I think it’s the fact that on a visceral level, humans love life. I think it goes beyond our animal instincts of survival, through our capability of acknowledging life as it is. Pondering on it. Yes, I might be more susceptible to being afraid of what I cannot control, but at the same time, being in a position where not only are the stakes low but also, you are actively looking for a reward based on the “numbers you’ve been dealt” so to speak, is comforting. More than that, it introduces a way to look at the process of life that is world-changing.

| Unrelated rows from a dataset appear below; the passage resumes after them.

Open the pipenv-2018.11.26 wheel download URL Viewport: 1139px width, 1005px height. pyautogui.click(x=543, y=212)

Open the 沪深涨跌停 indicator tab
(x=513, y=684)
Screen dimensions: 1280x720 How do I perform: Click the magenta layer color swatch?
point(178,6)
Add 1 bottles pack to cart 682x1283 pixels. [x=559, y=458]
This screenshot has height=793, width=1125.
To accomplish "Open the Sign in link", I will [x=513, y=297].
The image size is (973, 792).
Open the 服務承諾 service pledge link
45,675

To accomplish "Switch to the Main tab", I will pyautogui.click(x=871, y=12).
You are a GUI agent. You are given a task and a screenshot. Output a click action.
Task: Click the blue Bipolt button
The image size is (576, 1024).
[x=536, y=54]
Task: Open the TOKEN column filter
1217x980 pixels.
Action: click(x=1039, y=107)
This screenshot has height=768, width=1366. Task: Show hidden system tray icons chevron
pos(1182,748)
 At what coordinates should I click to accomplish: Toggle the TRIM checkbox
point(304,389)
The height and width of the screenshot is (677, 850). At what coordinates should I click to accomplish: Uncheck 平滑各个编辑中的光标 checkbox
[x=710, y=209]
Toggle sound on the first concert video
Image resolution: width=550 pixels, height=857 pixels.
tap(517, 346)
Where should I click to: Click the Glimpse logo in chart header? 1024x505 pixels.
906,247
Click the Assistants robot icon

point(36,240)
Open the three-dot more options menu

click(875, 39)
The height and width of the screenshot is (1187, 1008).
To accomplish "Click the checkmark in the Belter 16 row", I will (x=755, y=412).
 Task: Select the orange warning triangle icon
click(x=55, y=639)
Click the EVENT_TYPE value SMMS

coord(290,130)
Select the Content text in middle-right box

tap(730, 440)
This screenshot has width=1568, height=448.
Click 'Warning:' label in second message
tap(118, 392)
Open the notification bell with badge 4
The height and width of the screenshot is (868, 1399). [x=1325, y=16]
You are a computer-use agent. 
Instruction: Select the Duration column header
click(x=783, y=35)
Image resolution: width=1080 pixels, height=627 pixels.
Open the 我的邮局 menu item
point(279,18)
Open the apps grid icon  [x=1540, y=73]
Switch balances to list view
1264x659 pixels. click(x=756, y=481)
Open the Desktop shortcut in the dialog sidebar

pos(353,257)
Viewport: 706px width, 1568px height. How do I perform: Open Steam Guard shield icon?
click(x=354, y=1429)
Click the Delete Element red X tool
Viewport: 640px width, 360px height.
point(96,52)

If we are to approach life with the same mindset we do Bingo, embracing the randomness and looking for the patterns, there is a lot more enjoyment to be had. Our journeys become a puzzle that will reveal itself in due time. Of course, real life has consequences, and I am aware I am oversimplifying the process. Trust me, one evening of Bingo did not cure my perpetual existential crisis. However, I couldn’t help but notice the peace that overcame me as I waited for more numbers to be called, looking forward to the next moment, even if that meant I didn’t win and had to start again. I was simply happy to be there, to get to play.
Maybe there is a reason Bingo is embraced by people who have already seen so much. The radical acceptance one needs to be at least satisfied with whatever happened in your past, right before going to bed. Younger people would benefit from playing, too.